READING TEXT:
— BEGIN —

2 Comparison and comments of the methods
Let’s compare the three methods
- MLE, maximizing the likelihood function \(\mathcal{L}\), or equivalently the log likelihood function \(\mathcal{l}\).
- UCSS, minimizing the unconditional sum of squares \(S\).
- CSS, minimizing the conditional sum of squares \(S_c\) (i.e. the conditional LS method in earlier lectures).
(Note: MLE contains \(\sigma_e^2\) in the objective function, while the other two do not. We only compare the behavior of the estimated parameters other than \(\sigma_e^2\), like \(\mu,\phi_i,\theta_i\).)
For large samples, the three methods MLE, UCSS, CSS have very similar results.
In general, UCSS is different from MLE, \[ \operatorname{argmin} S(\mu, \phi_i, \theta_j) \neq \operatorname{argmax} \ \mathcal{l}(\mu, \phi_i, \theta_j) \] especially if ARMA models are close to non-stationary.
If sample size is small or medium, MLE is preferred. (See the pros and cons of MLE in last lecture.)
But MLE is hard to compute, only viable through numerical methods (no closed form solutions in general). Note: As part of this, MoM estimates (which is much easier to get) are often used as the initial guesses in the numerical computing of MLE.
- MLE is conceptually better than the other since it uses “all information” and do not assume something is zero (like \(e_i=0\))

— END —

RAW DATA:
— BEGIN —

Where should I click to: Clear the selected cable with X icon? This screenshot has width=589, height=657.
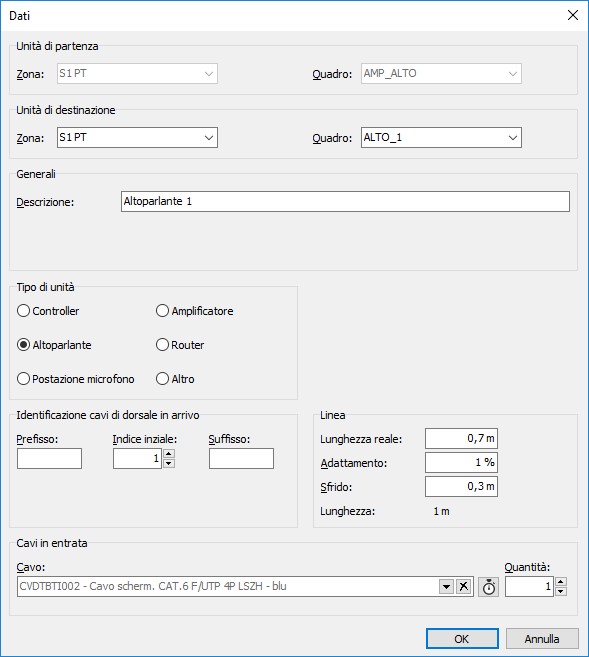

— END —
— BEGIN —

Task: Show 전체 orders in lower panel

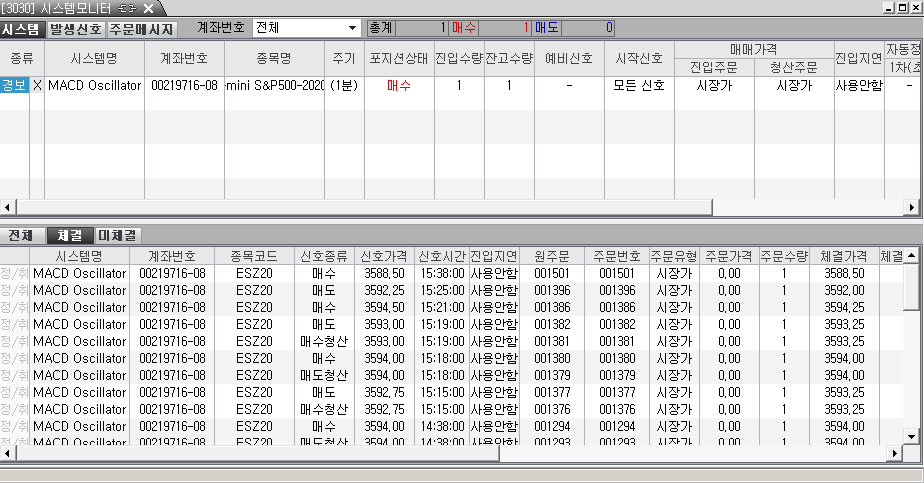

— END —

CHALLENGES:
[a] Translate this sentence from the notes on comparing the three estimation methods into Spanish: "For large samples, the three methods MLE, UCSS, CSS have very similar results."
[b] Reproduce the part of the notes on comparing the three estimation methods that runs between "For large samples, the" and "close to non-stationary.", inclusive.

SOLUTIONS IN ORDER:
[a] Para muestras grandes, los tres métodos MLE, UCSS, CSS tienen resultados muy similares.

[b]
For large samples, the three methods MLE, UCSS, CSS have very similar results.
In general, UCSS is different from MLE, \[ \operatorname{argmin} S(\mu, \phi_i, \theta_j) \neq \operatorname{argmax} \ \mathcal{l}(\mu, \phi_i, \theta_j) \] especially if ARMA models are close to non-stationary.